### TO DO
[a] Answer these questions about the article on U.S. media coverage of Israel:
(i) For which newspaper was Charles Sennott the Jerusalem correspondent?
(ii) What did the Israeli troops use in response to the teens?
(iii) Where did the man behind the sandwich shop counter say he was from?
[b] Rewrite everything in the article on U.S. media coverage of Israel from "One day in 2001, Charles" down to "with the owner.", putting "stun grenades" in place of "rubber bullets".
[c] Write the next part of the article on shrinking U.S. news coverage of Israel, picking up after its final sentence.

### READING PASSAGE
================

Israeli Life: Less News Is Not Good News
Increasingly, the United States media is trimming its presence in the Jewish state, andthat means a dearth of nuanced reporting that appeals to American audiences.
One day in 2001, Charles Sennott was in Ramallah. It was early in the second intifada, and Sennott—then Jerusalem correspondent for The Boston Globe-was watching the daily confrontation between Palestinian kids and Israeli troops on a main traffic junction.
As usual, the teens burned tires and hurled stones; the troops responded with rubber bullets and tear gas. The kids, Sennott noticed, liked to take time-outs at a nearby sandwich shop where they could wash soot off their faces and grab a bite. Sennott, looking for a quirky view to a repetitive story, went to the shop and asked his translator to help him speak with the owner.
The translator didn’t get a chance. “Whaddaya want, buddy?” the man behind the counter said in a thick Boston accent, adding, “I’m from Somerville, Massachusetts. What about those Sox?”

================

[Word and element location data]
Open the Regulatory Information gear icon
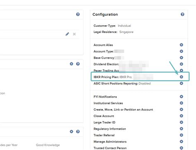point(182,129)
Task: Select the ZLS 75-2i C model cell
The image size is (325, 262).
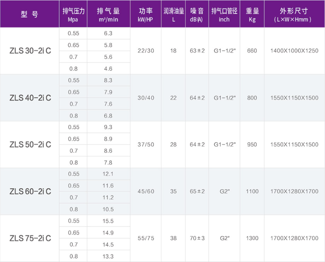Action: 30,238
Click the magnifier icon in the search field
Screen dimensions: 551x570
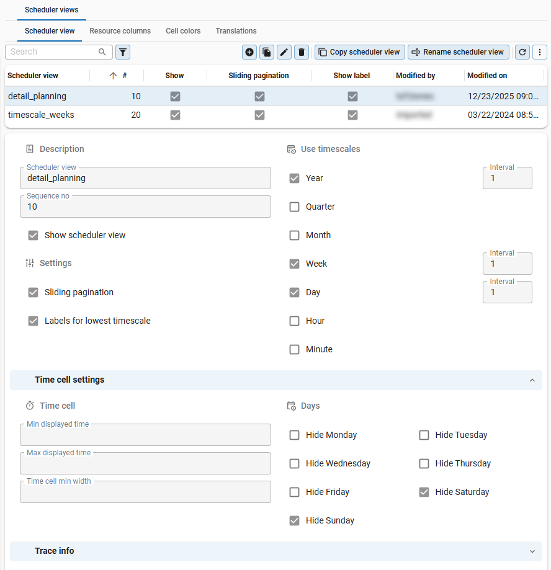102,52
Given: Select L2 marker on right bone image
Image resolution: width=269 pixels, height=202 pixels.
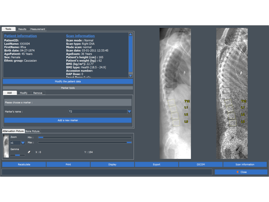Looking at the screenshot, I should point(243,114).
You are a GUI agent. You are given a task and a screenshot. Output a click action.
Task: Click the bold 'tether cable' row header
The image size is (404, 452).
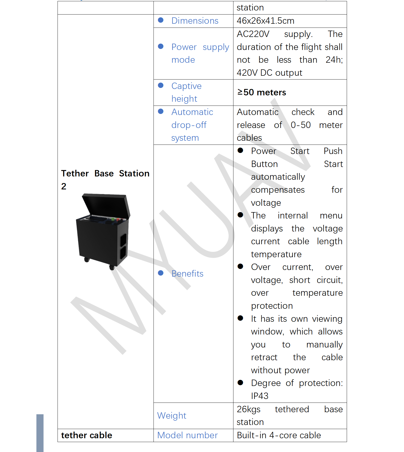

================

### ANSWERS IN ORDER
[a]
(i) The Boston Globe
(ii) Rubber bullets and tear gas
(iii) Somerville, Massachusetts

[b]
One day in 2001, Charles Sennott was in Ramallah. It was early in the second intifada, and Sennott—then Jerusalem correspondent for The Boston Globe-was watching the daily confrontation between Palestinian kids and Israeli troops on a main traffic junction.
As usual, the teens burned tires and hurled stones; the troops responded with stun grenades and tear gas. The kids, Sennott noticed, liked to take time-outs at a nearby sandwich shop where they could wash soot off their faces and grab a bite. Sennott, looking for a quirky view to a repetitive story, went to the shop and asked his translator to help him speak with the owner.

[c]
Sennott discovered that the shop owner, Joey Solomon, was an American-born Palestinian. In 1996, when it looked like peace was imminent, Solomon had returned to his father’s native town to throw his lot in with a Palestinian state-to-be. In Ramallah, he opened a sub shop like the one his father once ran in Somerville. Now, Solomon was acting out conflicted feelings: serving submarine sandwiches for free to intifada kids who could not pay—and trying to talk them into studying instead of throwing rocks. A conversation that Sennott had expected to provide a paragraph of reportage turned into a front-page feature that connected his Boston readers to what was happening in the West Bank, to the generation gap among Palestinians and to Solomon’s effort to maintain hopes for peace.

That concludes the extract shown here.